Gabriel is a 13-year-old eighth grader in Lincoln, Nebraska. He played piano at church every Sunday with a music group, calling himself “a proud member of the church.”
“But then the elders of the church found out I was wearing pride gear,” he said.
The issue? A white T-shirt with a small rainbow on it that said, “True to you.”
That’s when things changed at the church. Gabriel was forced to step away from the music group.
“They told me, since I’m a leader, they wouldn’t want me promoting things that they’re against,” he said, probably referring to being gay.
His mother, Colleen, told KETV 7 News that she was surprised that the church reacted this way, saying that they describe themselves as inclusive and welcoming.
So she shared the story on Facebook, and it got attention: “It only took a matter of hours. It got really big, really fast.”
She didn’t share the name of the church, though, because she wanted to keep the story positive.
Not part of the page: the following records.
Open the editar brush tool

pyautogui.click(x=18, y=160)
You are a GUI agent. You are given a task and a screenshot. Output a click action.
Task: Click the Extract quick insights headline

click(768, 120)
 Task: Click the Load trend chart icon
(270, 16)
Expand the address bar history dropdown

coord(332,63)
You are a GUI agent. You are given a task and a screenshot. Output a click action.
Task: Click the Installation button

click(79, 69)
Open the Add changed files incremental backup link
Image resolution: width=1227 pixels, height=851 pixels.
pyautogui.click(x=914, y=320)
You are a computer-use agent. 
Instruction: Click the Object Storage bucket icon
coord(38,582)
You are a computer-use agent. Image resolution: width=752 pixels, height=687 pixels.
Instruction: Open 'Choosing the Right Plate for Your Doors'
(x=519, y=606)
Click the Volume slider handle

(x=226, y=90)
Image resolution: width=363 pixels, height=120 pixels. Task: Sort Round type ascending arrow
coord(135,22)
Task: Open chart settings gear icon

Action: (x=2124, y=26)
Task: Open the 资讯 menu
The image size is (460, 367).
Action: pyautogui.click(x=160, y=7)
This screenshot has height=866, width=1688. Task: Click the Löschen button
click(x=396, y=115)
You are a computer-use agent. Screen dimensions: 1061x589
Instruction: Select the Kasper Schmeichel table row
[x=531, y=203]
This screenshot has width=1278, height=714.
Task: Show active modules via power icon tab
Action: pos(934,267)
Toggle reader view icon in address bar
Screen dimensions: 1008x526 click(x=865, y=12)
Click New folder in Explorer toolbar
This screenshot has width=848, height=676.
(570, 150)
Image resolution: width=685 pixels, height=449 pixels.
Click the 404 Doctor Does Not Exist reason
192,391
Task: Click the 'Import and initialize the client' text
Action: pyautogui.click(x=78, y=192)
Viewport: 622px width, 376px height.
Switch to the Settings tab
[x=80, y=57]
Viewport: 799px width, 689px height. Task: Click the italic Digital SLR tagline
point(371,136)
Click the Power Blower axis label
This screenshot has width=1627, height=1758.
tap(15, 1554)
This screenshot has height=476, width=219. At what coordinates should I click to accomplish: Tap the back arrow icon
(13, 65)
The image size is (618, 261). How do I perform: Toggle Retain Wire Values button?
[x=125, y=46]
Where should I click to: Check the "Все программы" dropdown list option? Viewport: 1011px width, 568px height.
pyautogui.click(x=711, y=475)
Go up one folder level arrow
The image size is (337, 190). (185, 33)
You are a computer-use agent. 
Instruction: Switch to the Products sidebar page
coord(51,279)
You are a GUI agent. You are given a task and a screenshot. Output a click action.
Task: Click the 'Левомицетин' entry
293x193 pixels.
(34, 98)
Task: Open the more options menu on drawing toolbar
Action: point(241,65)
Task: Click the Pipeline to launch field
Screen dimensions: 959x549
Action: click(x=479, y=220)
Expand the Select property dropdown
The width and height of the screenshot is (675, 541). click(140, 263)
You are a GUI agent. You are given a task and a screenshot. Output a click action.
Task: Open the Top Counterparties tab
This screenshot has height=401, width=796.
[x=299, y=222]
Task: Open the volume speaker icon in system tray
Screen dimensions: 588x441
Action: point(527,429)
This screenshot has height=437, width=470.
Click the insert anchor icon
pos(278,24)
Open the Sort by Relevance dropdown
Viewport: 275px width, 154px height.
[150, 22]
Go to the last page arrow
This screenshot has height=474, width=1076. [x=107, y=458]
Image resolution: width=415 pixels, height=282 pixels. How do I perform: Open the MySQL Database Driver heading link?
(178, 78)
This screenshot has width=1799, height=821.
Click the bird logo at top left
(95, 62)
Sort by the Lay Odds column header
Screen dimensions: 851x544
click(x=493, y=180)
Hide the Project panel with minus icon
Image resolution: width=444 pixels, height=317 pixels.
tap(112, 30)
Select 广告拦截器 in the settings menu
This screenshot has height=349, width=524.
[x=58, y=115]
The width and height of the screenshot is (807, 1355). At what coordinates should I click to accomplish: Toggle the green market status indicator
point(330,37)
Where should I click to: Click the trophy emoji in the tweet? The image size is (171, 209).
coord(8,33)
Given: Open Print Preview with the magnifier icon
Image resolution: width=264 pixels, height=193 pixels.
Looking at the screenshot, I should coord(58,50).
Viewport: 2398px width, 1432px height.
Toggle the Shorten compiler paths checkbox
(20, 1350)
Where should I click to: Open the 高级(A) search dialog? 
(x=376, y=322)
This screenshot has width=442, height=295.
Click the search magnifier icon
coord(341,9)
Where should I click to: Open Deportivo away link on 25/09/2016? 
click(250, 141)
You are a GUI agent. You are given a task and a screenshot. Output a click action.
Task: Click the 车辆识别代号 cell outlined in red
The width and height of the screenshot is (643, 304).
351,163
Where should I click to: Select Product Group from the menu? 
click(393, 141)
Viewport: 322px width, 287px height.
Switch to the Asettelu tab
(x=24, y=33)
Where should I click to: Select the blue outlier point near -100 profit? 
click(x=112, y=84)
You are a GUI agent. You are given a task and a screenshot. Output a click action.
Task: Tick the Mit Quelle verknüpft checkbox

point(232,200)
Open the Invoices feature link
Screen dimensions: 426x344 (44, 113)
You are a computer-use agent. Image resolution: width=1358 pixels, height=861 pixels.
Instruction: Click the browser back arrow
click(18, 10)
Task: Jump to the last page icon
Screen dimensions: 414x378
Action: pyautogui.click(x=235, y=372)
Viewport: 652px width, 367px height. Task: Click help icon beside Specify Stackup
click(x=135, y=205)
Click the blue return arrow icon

And she got “overwhelmingly positive” responses.
A Facebook group called Drag Queen Story Hour Nebraska shared the teen’s story and created an address where people could send messages of support.
“Ryan and Ben, a couple about to get married sent a real nice letter,” Colleen said, going through the mail her family has gotten as a result of the story.
“I am a teacher and I have students who love and look up to me,” read another letter. “Sometimes it’s kids like you that need to teach grownups a thing or two.”
Frank Roark, who owns a printing shop in Lincoln, saw the story and made 500 cards that said, “Love is never wrong” on them, a reference to Melissa Etheridge lyrics. He posted about them on Facebook and gave them to people who wanted to send Gabriel supportive messages.
“You took what could have been one of the worst experiences and turned them into one of the best experiences,” Colleen said, thanking Frank for his kindness.
“There’s a lot of good in the world and there’s a little bit of bad in the world,” Gabriel said he has learned from the incident. “But when the bad comes, the good comes too.”